Lord President—The Lord Ordinary dismissed this action on the ground of insufficient specification in the condescendence. Recognising the weakness of their record, the pursuers have tendered a minute of amendment, which gives adequate particulars, and I think we should open the record, allow the amendments of the pursuers and the relative amendments of the defender to be made, but on condition of payment by the pursuer of all expenses from the date of closing the record.

On the assumption that this is done, and the record of new closed, we have to deal with the question whether the action is not open to the objection that its subject-matter is sponsio ludicra. I think this plea ill founded.

The pursuers seek reimbursement of monies expended by them on the instructions of the defender. They say that on his instructions they engaged to pay, and did pay, certain sums to certain persons in the event which happened, of certain horses not winning at Carlisle Races. They do not ask us to try the question which horse won in the races in question; the plea would then have application. No dispute of this kind arises on the record, the averment that the horses named lost meaning that they were not declared winners.
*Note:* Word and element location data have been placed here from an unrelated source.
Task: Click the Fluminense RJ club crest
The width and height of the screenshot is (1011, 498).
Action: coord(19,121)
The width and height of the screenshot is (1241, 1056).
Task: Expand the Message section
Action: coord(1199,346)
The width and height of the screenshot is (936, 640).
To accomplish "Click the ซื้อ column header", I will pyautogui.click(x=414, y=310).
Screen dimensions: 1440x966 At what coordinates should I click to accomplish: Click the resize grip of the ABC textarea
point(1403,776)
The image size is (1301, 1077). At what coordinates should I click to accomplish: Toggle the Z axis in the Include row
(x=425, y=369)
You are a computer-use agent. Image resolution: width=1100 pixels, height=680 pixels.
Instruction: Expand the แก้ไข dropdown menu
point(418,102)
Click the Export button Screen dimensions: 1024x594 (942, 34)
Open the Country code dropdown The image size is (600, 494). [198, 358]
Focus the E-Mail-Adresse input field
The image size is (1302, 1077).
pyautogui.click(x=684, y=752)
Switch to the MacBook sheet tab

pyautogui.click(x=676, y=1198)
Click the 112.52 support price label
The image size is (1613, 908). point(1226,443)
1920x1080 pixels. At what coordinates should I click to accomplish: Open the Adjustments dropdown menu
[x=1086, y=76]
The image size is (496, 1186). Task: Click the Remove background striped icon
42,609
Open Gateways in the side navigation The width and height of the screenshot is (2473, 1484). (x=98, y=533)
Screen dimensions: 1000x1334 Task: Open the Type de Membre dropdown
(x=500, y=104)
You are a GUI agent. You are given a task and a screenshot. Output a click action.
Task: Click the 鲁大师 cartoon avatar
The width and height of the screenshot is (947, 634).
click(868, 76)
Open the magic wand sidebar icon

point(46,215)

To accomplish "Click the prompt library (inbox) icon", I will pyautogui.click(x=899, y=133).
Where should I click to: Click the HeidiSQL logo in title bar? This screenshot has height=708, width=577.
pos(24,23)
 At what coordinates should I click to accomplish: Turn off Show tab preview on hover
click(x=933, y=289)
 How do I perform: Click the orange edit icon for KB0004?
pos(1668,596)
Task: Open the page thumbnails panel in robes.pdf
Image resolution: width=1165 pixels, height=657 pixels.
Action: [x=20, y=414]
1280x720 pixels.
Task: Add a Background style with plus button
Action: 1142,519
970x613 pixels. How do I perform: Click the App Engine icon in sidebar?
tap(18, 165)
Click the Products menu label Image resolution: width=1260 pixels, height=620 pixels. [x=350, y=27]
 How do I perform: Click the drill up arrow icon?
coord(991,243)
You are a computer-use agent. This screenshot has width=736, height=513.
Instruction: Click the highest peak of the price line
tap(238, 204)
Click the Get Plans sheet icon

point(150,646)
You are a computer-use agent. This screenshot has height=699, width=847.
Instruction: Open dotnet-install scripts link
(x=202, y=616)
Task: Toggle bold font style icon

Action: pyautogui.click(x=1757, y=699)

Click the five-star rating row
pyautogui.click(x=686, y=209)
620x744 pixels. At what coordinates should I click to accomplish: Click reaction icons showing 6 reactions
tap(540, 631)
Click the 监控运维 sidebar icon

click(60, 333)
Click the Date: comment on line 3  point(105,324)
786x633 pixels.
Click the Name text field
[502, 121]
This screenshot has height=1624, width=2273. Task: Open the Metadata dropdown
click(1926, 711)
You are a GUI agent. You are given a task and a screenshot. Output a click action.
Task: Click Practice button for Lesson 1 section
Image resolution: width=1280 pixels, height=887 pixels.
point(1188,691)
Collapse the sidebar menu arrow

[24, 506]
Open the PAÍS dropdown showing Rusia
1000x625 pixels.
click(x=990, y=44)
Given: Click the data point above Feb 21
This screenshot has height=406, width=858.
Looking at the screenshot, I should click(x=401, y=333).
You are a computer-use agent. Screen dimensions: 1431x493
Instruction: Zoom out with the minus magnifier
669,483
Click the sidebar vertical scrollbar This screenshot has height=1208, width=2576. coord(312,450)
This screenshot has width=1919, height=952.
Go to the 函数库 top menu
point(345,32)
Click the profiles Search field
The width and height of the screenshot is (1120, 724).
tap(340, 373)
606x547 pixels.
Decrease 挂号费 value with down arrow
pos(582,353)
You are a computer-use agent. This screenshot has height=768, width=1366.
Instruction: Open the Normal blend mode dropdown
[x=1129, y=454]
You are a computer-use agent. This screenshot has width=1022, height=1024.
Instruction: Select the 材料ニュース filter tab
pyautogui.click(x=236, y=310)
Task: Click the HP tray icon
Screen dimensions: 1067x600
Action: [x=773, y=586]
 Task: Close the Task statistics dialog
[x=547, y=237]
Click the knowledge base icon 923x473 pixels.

I regard it in the same way as I should if the pursuers' case had been that on the instructions of the defender he had given a couple of sovereigns to each jockey for a winning mount, or as a consolation for losing. In this view it is no legal objection to the action that it is connected with or arises out of horseracing. Horseracing is not illegal. Nor is betting illegal in the sense of being prohibited or punishable. It is true that the Courts in Scotland do not entertain actions to determine wagers; it is also true that by the cautious provisions of the Act 1621, c. 14, which is directed against excess in wagering, kirk-sessions were given right to the surplus over 100 merks of every racing bet; and by more modern statutes it is an offence to keep a house for betting. But there is no such legal taint in betting as to infect all the contracts which are in any way related to it, and the action now before us is not open to any other objection.

I think therefore that the case must go to proof.

Lord Adam and Lord M'Laren concurred.

Lord Kinnear—I am of the same opinion. The pursuers' case is, that he was instructed by the defender to pay certain money in a certain event which occurred. The question therefore is, as your Lordship has said, not whether a particular horse won, but whether the pursuers made payment in accordance with the alleged mandate of the defender. I do not see why he should not be allowed to

Page: 812

prove both the mandate and the disbursement if he can.

The Court allowed the amendments upon condition of the pursuers paying expenses, and afterwards, upon evidence being produced that the expenses had been paid, of new closed the record, and remitted to the Lord Ordinary to allow the parties a proof of their respective averments.

Counsel:

Counsel for Pursuers and Reclaimers— Dickson— Crabb Watt. Agents— Miller & Murray, S.S.C.

Counsel for Defender and Respondent— H. Johnston— Dewar. Agent— William White, S.S.C.